Dataset items -

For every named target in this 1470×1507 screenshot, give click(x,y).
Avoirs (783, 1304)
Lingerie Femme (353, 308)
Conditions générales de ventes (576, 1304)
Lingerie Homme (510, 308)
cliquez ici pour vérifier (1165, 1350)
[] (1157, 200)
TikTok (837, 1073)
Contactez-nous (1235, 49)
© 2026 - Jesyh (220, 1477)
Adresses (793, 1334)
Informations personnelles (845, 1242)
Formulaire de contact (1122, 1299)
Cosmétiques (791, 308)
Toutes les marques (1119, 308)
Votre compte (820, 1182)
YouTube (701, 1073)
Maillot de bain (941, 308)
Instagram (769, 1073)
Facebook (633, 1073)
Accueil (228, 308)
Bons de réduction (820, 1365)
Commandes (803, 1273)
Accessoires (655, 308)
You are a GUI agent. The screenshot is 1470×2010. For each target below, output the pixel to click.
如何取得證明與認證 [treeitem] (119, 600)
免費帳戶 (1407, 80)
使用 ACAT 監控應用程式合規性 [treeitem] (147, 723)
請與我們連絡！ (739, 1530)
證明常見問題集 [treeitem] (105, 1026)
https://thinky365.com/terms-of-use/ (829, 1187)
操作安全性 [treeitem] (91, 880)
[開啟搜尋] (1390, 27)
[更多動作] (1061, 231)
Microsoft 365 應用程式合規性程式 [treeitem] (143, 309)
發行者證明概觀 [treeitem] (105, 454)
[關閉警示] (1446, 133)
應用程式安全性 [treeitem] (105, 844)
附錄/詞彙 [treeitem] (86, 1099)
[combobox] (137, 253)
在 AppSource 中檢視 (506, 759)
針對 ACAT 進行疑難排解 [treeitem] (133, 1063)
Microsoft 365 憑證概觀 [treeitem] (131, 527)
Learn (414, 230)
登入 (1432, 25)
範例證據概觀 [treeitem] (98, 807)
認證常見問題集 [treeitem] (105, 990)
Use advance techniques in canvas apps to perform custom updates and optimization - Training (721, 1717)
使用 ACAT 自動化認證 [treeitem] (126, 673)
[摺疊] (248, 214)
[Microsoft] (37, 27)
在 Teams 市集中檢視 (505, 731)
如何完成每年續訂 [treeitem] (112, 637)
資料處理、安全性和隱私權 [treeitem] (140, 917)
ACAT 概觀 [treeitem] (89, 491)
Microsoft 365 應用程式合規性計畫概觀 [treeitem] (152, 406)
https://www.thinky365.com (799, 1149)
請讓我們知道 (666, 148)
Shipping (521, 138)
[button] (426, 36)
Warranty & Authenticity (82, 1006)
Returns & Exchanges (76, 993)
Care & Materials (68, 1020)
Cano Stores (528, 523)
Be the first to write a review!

TASK - The entries above hold the needed span. Transcribe exactly the lines from the one with "Conditions générales de ventes (576, 1304)" to the one with "ACAT 概觀 [treeitem] (89, 491)", both included.

SOLUTION TO THIS TASK -
Conditions générales de ventes (576, 1304)
Lingerie Homme (510, 308)
cliquez ici pour vérifier (1165, 1350)
[] (1157, 200)
TikTok (837, 1073)
Contactez-nous (1235, 49)
© 2026 - Jesyh (220, 1477)
Adresses (793, 1334)
Informations personnelles (845, 1242)
Formulaire de contact (1122, 1299)
Cosmétiques (791, 308)
Toutes les marques (1119, 308)
Votre compte (820, 1182)
YouTube (701, 1073)
Maillot de bain (941, 308)
Instagram (769, 1073)
Facebook (633, 1073)
Accueil (228, 308)
Bons de réduction (820, 1365)
Commandes (803, 1273)
Accessoires (655, 308)
You are a GUI agent. The screenshot is 1470×2010. For each target below, output the pixel to click.
如何取得證明與認證 [treeitem] (119, 600)
免費帳戶 (1407, 80)
使用 ACAT 監控應用程式合規性 [treeitem] (147, 723)
請與我們連絡！ (739, 1530)
證明常見問題集 [treeitem] (105, 1026)
https://thinky365.com/terms-of-use/ (829, 1187)
操作安全性 [treeitem] (91, 880)
[開啟搜尋] (1390, 27)
[更多動作] (1061, 231)
Microsoft 365 應用程式合規性程式 [treeitem] (143, 309)
發行者證明概觀 [treeitem] (105, 454)
[關閉警示] (1446, 133)
應用程式安全性 [treeitem] (105, 844)
附錄/詞彙 [treeitem] (86, 1099)
[combobox] (137, 253)
在 AppSource 中檢視 (506, 759)
針對 ACAT 進行疑難排解 [treeitem] (133, 1063)
Microsoft 365 憑證概觀 [treeitem] (131, 527)
Learn (414, 230)
登入 (1432, 25)
範例證據概觀 [treeitem] (98, 807)
認證常見問題集 [treeitem] (105, 990)
Use advance techniques in canvas apps to perform custom updates and optimization - Training (721, 1717)
使用 ACAT 自動化認證 [treeitem] (126, 673)
[摺疊] (248, 214)
[Microsoft] (37, 27)
在 Teams 市集中檢視 (505, 731)
如何完成每年續訂 [treeitem] (112, 637)
資料處理、安全性和隱私權 [treeitem] (140, 917)
ACAT 概觀 [treeitem] (89, 491)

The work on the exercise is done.